■ Problem description ■
Print the data exactly as it is given, please.

---------------

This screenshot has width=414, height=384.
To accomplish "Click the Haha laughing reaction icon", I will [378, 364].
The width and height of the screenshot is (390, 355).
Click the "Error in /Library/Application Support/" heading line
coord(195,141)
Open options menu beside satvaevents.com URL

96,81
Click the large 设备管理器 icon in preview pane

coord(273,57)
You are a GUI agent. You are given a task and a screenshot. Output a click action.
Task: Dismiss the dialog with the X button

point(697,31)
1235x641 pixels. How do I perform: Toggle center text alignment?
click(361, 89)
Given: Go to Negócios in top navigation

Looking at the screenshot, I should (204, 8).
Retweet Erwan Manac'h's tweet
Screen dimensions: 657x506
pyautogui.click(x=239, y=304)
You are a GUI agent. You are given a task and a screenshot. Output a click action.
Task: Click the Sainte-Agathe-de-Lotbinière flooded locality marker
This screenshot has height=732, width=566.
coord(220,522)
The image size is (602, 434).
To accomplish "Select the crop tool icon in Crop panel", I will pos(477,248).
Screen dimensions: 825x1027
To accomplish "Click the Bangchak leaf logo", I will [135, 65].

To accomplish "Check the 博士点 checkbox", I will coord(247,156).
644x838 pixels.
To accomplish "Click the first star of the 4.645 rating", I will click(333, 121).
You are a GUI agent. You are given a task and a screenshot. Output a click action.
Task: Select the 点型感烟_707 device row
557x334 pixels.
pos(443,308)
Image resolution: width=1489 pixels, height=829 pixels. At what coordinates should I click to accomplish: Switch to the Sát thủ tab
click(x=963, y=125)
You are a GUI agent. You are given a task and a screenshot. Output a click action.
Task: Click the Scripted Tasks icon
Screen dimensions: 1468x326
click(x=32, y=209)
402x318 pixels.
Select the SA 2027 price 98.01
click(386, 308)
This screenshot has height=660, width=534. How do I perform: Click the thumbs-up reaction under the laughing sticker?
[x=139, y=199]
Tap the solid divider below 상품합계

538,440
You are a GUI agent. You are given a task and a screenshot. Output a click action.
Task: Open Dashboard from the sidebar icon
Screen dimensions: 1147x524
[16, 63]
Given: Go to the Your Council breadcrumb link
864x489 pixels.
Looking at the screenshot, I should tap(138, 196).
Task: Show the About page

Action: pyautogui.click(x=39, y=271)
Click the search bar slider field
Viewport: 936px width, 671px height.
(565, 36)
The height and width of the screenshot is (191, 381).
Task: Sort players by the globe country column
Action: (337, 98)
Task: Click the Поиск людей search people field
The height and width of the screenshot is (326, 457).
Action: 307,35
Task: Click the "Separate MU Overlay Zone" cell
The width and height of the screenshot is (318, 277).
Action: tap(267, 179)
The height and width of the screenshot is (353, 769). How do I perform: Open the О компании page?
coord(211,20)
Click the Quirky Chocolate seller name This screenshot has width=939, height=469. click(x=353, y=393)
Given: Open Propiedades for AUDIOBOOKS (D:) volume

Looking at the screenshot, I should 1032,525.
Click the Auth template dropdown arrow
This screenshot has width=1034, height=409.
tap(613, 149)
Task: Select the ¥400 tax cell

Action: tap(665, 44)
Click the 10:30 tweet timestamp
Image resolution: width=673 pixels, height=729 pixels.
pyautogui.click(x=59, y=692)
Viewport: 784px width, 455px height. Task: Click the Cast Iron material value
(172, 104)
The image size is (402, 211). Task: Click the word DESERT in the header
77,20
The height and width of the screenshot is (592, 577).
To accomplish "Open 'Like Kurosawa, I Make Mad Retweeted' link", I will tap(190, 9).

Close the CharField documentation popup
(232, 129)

---------------

■ Exercise output ■
This screenshot has width=414, height=384.
To accomplish "Click the Haha laughing reaction icon", I will [378, 364].
The width and height of the screenshot is (390, 355).
Click the "Error in /Library/Application Support/" heading line
coord(195,141)
Open options menu beside satvaevents.com URL

96,81
Click the large 设备管理器 icon in preview pane

coord(273,57)
You are a GUI agent. You are given a task and a screenshot. Output a click action.
Task: Dismiss the dialog with the X button

point(697,31)
1235x641 pixels. How do I perform: Toggle center text alignment?
click(361, 89)
Given: Go to Negócios in top navigation

Looking at the screenshot, I should (204, 8).
Retweet Erwan Manac'h's tweet
Screen dimensions: 657x506
pyautogui.click(x=239, y=304)
You are a GUI agent. You are given a task and a screenshot. Output a click action.
Task: Click the Sainte-Agathe-de-Lotbinière flooded locality marker
This screenshot has height=732, width=566.
coord(220,522)
The image size is (602, 434).
To accomplish "Select the crop tool icon in Crop panel", I will pos(477,248).
Screen dimensions: 825x1027
To accomplish "Click the Bangchak leaf logo", I will [135, 65].

To accomplish "Check the 博士点 checkbox", I will coord(247,156).
644x838 pixels.
To accomplish "Click the first star of the 4.645 rating", I will click(333, 121).
You are a GUI agent. You are given a task and a screenshot. Output a click action.
Task: Select the 点型感烟_707 device row
557x334 pixels.
pos(443,308)
Image resolution: width=1489 pixels, height=829 pixels. At what coordinates should I click to accomplish: Switch to the Sát thủ tab
click(x=963, y=125)
You are a GUI agent. You are given a task and a screenshot. Output a click action.
Task: Click the Scripted Tasks icon
Screen dimensions: 1468x326
click(x=32, y=209)
402x318 pixels.
Select the SA 2027 price 98.01
click(386, 308)
This screenshot has height=660, width=534. How do I perform: Click the thumbs-up reaction under the laughing sticker?
[x=139, y=199]
Tap the solid divider below 상품합계

538,440
You are a GUI agent. You are given a task and a screenshot. Output a click action.
Task: Open Dashboard from the sidebar icon
Screen dimensions: 1147x524
[16, 63]
Given: Go to the Your Council breadcrumb link
864x489 pixels.
Looking at the screenshot, I should tap(138, 196).
Task: Show the About page

Action: pyautogui.click(x=39, y=271)
Click the search bar slider field
Viewport: 936px width, 671px height.
(565, 36)
The height and width of the screenshot is (191, 381).
Task: Sort players by the globe country column
Action: (337, 98)
Task: Click the Поиск людей search people field
The height and width of the screenshot is (326, 457).
Action: 307,35
Task: Click the "Separate MU Overlay Zone" cell
The width and height of the screenshot is (318, 277).
Action: tap(267, 179)
The height and width of the screenshot is (353, 769). How do I perform: Open the О компании page?
coord(211,20)
Click the Quirky Chocolate seller name This screenshot has width=939, height=469. click(x=353, y=393)
Given: Open Propiedades for AUDIOBOOKS (D:) volume

Looking at the screenshot, I should 1032,525.
Click the Auth template dropdown arrow
This screenshot has width=1034, height=409.
tap(613, 149)
Task: Select the ¥400 tax cell

Action: tap(665, 44)
Click the 10:30 tweet timestamp
Image resolution: width=673 pixels, height=729 pixels.
pyautogui.click(x=59, y=692)
Viewport: 784px width, 455px height. Task: Click the Cast Iron material value
(172, 104)
The image size is (402, 211). Task: Click the word DESERT in the header
77,20
The height and width of the screenshot is (592, 577).
To accomplish "Open 'Like Kurosawa, I Make Mad Retweeted' link", I will tap(190, 9).

Close the CharField documentation popup
(232, 129)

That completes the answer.